En effet, Youssouf Bathily dit Ras Bath, Issa Kaou Djim, Pr Clément Dembélé, Adama Diarra dit Ben le Cerveau, Rose la Vie chère figurent dans cette catégorie de véritables objecteurs de conscience de la Transition. Certains de ces cadres sont, depuis plusieurs années, dans les liens de la détention du fait de leurs opinions sur certains sujets majeurs de la Nation. C’est au point que de nombreux observateurs les considères tous comme des détenus …politiques. Puisqu’au fur et à mesure que la Transition se poursuit et semble s’éterniser, la gouvernance s’expose à davantage de critiques tant sur ses orientations que sur la gestion des préoccupations socio-économiques des populations. C’est ainsi que ces acteurs de la vie socio-économique ont eu à prendre la parole à diverses occasions pour décrier un pan de la gouvernance, ou fustiger des décisions des autorités de la Transition. Et certaines de ces prises de parole ont fini par tomber sous le coup de la loi. D’où des procédures judiciaires rondement menées et qui ont a abouti à des mandats de dépôts…
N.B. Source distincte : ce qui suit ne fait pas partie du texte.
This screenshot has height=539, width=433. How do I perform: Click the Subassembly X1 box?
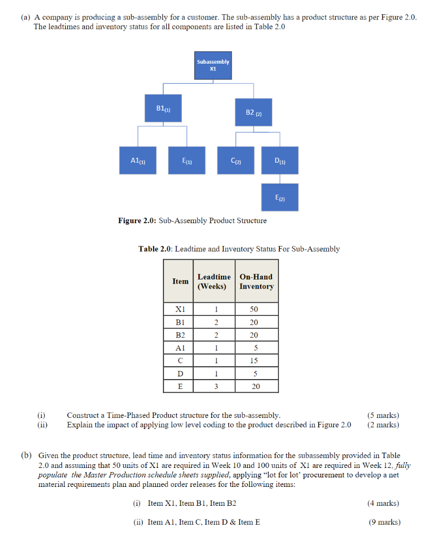pyautogui.click(x=213, y=65)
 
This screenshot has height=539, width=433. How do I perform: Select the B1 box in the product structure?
pyautogui.click(x=164, y=108)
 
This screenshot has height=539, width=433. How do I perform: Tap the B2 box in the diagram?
pyautogui.click(x=254, y=112)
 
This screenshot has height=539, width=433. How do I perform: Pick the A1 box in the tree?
pyautogui.click(x=138, y=160)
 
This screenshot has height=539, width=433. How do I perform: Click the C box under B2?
pyautogui.click(x=236, y=161)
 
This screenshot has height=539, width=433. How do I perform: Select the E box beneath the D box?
pyautogui.click(x=280, y=197)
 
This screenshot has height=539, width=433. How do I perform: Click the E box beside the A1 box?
pyautogui.click(x=186, y=160)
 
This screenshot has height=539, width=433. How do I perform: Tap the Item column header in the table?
pyautogui.click(x=180, y=281)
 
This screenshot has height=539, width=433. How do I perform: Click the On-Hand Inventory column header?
pyautogui.click(x=256, y=281)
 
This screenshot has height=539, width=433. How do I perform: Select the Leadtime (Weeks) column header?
pyautogui.click(x=214, y=281)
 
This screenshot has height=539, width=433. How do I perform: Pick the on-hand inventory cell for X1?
pyautogui.click(x=254, y=310)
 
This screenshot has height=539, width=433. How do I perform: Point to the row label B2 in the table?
pyautogui.click(x=180, y=335)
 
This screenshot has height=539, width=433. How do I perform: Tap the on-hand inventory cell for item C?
pyautogui.click(x=254, y=361)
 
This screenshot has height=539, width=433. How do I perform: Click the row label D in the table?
pyautogui.click(x=180, y=374)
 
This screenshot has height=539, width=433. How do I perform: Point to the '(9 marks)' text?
pyautogui.click(x=384, y=522)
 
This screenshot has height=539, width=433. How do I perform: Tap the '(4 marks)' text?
pyautogui.click(x=383, y=503)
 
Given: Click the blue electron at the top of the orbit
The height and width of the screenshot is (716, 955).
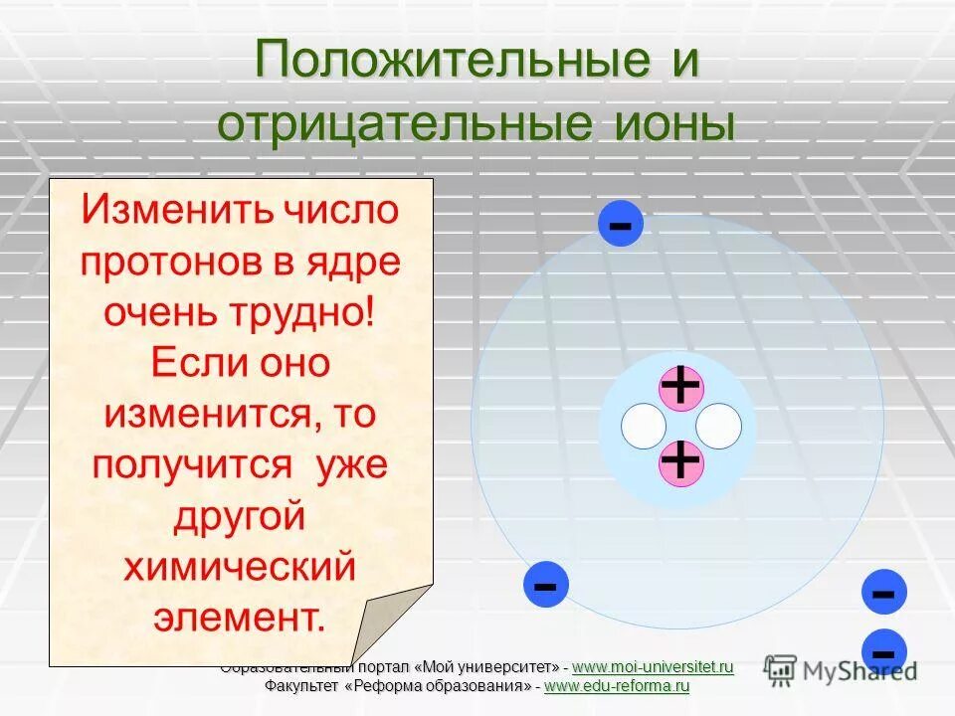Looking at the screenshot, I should [620, 224].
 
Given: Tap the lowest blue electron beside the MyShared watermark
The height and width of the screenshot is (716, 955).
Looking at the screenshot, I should [883, 652].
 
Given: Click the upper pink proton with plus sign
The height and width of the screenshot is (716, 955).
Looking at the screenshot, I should [680, 387].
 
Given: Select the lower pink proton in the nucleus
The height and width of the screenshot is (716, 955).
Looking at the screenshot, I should [680, 462].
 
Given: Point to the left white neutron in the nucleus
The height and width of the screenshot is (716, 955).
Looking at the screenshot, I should [644, 426].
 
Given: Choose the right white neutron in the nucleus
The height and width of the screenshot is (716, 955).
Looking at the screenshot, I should [718, 426].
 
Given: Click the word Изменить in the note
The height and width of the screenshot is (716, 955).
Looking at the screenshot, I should [178, 211].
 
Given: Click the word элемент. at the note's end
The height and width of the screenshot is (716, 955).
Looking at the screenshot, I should [239, 618].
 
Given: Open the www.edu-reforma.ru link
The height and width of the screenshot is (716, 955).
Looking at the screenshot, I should [617, 686].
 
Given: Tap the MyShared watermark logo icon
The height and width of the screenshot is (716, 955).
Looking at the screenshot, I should [781, 668].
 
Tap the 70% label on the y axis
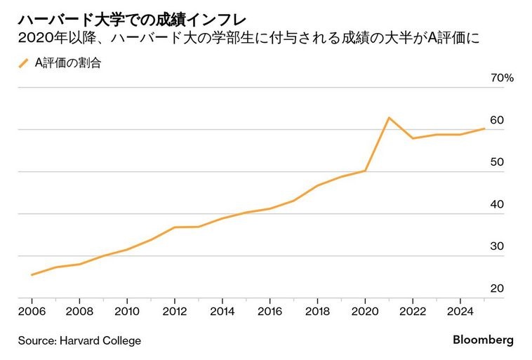(503, 78)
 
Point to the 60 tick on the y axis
(497, 120)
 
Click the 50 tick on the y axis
(497, 162)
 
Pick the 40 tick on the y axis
(497, 204)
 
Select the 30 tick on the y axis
(497, 246)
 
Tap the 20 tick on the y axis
(497, 288)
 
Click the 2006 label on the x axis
(32, 310)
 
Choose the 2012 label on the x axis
(174, 310)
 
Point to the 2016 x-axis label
(270, 310)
Ce qui n’a pas empêché certains observateurs de se montrer critiques contre ces arrestations. Certaines ne sont-elles dénoncées par certaines organisations comme étant des entraves à la démocratie, ou des atteintes à la liberté d’expressions ou d’opinions? Ces poursuites judiciaires ne constituent-elles pas finalement des taches peu glorieuses sur l’image des dirigeants ? Ne poussent-elles pas certains analysent à accuser le régime de « dérives dictatoriales » ? Rien n’est moins sûr. La preuve c’est qu’avant ces détentions, il y a eu des cas d’une dizaine de leaders politiques incarcérés avant d’être libérés, après leurs accusations pour tentative de déstabilisation des institutions de la Transition. Alors que ces chefs de partis politiques étaient en réunion dans un domicile privé…
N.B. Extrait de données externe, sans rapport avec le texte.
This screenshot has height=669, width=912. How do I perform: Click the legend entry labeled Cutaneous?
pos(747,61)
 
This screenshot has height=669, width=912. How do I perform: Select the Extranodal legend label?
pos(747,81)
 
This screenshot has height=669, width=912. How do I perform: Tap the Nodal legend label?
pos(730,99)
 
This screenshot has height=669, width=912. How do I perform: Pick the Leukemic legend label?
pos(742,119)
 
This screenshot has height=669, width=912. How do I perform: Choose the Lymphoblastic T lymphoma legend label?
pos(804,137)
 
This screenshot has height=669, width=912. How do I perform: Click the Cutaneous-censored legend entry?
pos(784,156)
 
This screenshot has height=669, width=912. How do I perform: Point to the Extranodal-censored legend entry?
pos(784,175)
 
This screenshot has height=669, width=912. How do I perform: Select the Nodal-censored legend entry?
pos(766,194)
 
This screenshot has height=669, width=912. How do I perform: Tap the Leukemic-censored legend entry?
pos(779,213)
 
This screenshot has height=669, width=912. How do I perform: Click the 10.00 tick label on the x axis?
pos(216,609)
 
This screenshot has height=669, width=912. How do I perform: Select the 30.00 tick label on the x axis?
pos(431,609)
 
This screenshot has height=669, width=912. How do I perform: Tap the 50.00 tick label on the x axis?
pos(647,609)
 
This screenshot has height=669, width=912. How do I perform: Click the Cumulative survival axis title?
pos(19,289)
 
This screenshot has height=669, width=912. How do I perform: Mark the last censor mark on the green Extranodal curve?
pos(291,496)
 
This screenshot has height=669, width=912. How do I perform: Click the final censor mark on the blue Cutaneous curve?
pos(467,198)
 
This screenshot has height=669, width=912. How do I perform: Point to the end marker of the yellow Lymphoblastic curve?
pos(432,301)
Ce qui est sûr, c’est que cette volonté de réprimer ou d’étouffer les voix discordantes fragilise le pouvoir. Car, ce sont les critiques constructives et les propositions de pistes de solutions aux multiples défis du pays, qui aideront les autorités à demeurer sur la bonne voie. Puisque le risque d’usure du pouvoir est assez ancré dans les moeurs, que si les militaires au pouvoir se montrent hostiles aux critiques, ils pourraient aller droit dans le mur. Car, si la gestion de la crise sécuritaire est de leur domaine de prédilection, la gouvernance diplomatique, socio-économique peut leur jouer des tours. C’est pourquoi, il doit y avoir des mesures de clémence ou de circonstances atténuantes en faveur des détenus d’opinion, afin d’aider les forces vives à être plus coopératives vis-à-vis des gouvernants.
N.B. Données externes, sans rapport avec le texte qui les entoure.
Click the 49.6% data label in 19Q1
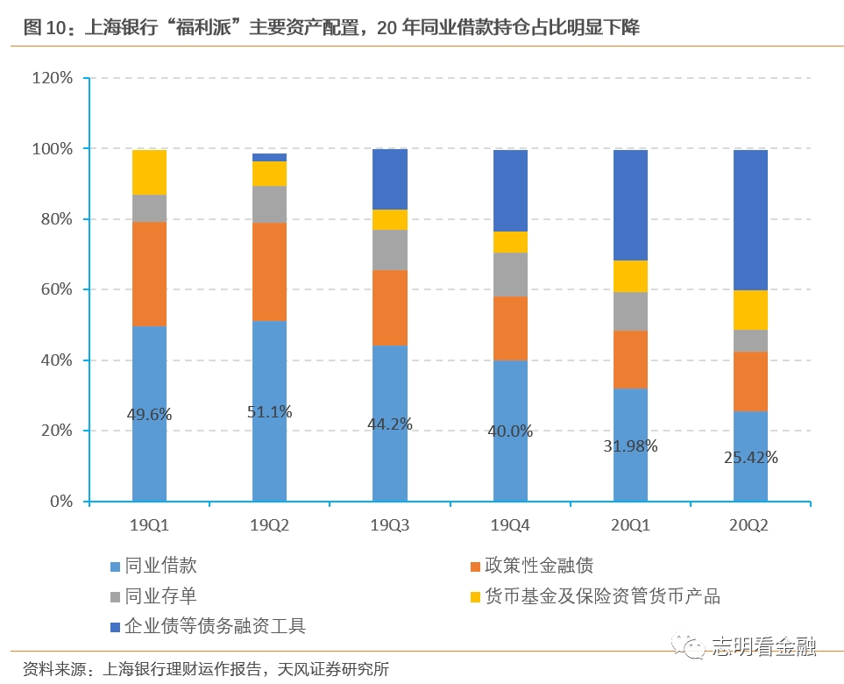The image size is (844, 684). pos(149,415)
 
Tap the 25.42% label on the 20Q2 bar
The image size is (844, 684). pos(751,457)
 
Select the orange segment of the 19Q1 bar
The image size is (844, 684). pos(149,274)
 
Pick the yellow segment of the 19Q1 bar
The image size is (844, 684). pos(149,172)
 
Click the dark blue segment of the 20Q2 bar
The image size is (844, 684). pos(750,219)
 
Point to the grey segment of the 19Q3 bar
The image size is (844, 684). pos(390,250)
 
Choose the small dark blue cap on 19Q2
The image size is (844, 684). pos(269,157)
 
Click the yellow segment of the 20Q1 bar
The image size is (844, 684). pos(630,276)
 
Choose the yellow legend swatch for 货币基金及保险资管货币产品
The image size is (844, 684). pos(475,597)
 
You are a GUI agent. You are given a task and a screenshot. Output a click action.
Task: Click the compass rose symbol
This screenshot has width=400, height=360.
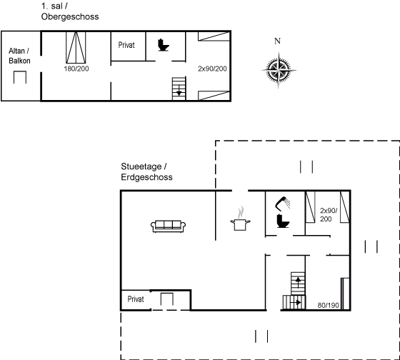point(279,70)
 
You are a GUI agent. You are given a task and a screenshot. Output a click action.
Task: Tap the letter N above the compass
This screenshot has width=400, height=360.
point(277,41)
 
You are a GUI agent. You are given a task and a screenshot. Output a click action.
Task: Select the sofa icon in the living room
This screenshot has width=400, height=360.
point(168,226)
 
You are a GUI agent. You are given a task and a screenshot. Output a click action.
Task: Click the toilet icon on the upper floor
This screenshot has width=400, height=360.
point(164,45)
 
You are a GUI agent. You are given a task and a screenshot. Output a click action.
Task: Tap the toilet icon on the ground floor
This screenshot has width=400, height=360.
point(283,221)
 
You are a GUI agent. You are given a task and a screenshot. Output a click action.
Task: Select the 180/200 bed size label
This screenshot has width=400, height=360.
point(76,69)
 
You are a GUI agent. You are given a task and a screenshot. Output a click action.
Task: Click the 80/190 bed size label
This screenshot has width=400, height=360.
point(328,305)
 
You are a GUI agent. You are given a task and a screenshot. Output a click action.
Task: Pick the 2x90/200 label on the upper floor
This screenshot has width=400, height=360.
point(212,69)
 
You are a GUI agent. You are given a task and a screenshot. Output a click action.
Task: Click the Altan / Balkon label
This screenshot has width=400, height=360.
point(19,56)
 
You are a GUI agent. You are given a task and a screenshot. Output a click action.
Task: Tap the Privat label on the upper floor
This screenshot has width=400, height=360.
point(126,45)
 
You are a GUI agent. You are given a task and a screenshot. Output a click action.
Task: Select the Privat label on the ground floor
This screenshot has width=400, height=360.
point(136,299)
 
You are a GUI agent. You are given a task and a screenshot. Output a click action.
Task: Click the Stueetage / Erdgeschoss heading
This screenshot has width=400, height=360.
point(146,171)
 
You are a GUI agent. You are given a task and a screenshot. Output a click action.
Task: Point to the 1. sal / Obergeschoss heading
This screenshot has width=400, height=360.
point(70,11)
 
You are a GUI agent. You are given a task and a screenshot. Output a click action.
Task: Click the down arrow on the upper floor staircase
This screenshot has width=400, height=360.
point(179,91)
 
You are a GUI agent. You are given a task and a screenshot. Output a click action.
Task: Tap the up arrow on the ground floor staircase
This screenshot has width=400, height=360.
point(298,282)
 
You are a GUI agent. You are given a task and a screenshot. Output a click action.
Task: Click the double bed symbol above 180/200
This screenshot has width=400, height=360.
point(76,47)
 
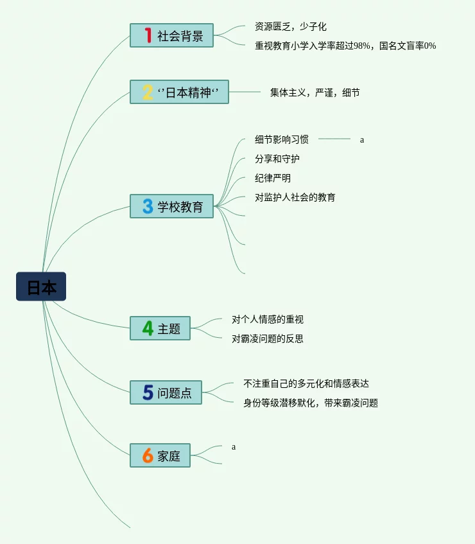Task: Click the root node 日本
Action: (41, 286)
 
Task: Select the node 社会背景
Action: (171, 35)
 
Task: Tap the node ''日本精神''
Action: (179, 92)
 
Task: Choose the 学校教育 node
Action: (171, 206)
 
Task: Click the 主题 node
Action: (160, 328)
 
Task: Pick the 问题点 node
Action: (166, 392)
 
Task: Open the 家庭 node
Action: (160, 455)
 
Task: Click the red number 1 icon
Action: (148, 35)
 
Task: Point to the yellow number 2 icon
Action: (148, 92)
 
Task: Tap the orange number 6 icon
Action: (148, 455)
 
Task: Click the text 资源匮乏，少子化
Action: (291, 26)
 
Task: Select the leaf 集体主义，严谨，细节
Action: (315, 92)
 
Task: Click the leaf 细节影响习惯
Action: (282, 139)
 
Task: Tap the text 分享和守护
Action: (277, 159)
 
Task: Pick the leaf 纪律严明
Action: (273, 178)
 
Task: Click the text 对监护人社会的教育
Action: (295, 197)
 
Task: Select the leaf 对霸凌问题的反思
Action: (268, 338)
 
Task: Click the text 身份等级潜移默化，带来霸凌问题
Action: (311, 403)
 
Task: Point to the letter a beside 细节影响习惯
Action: (362, 139)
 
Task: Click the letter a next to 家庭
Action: (234, 446)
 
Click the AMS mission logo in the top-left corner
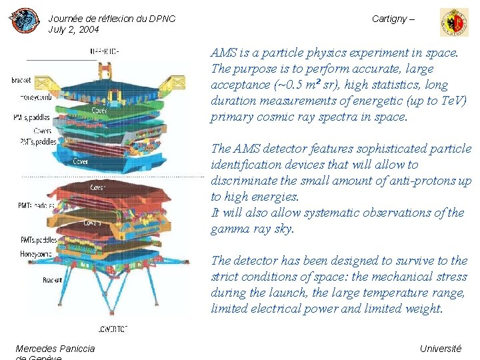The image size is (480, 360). (24, 21)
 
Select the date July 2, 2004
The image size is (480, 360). (73, 30)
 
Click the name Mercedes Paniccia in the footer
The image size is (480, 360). (55, 349)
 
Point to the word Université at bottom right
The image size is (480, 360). (440, 349)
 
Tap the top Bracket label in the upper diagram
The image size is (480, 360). (21, 81)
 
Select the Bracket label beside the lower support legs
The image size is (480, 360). (53, 281)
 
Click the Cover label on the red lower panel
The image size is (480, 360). (97, 187)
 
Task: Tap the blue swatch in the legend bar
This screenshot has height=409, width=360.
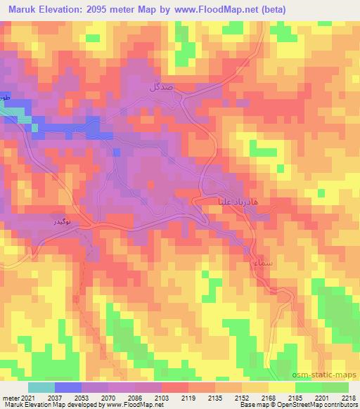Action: click(x=68, y=387)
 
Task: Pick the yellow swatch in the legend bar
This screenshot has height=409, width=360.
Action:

Il faut souhaiter que les plus hautes autorités soient plus réceptives à des contributions et à des critiques en vue de travailler au mieux-être des populations. Car, la Transition ne doit pas être la période de radicalisation ou même de règlements de compte, comme cela semble transparaître, avec des interrogatoires et convocations devant les structures judiciaires. N’était-ce pas le cas, la semaine dernière avec la convocation de l’ancien Premier ministre Moussa Mara devant la Brigade d’investigation judiciaire ?
Signalons que ce n’est pas la première fois que Moussa Mara est auditionné par la Justice. Il intervient souvent sur les réseaux sociaux en exprimant ses points de vue et convictions sur les grands sujets de l’actualité nationale et cela semble déranger. Or, les gouvernants doivent retenir que la gestion des affaires de la cité expose nécessairement à essuyer des critiques. Il faut avoir simplement le dos large pour tirer la bonne graine de l’ivraie. Car, comme le disait Montaigne, il faut frotter et limer sa cervelle contre celle d’autrui et, c’est, assure la doctrine socratique, de la confrontation des idées que jaillit l’étincelle de la vérité.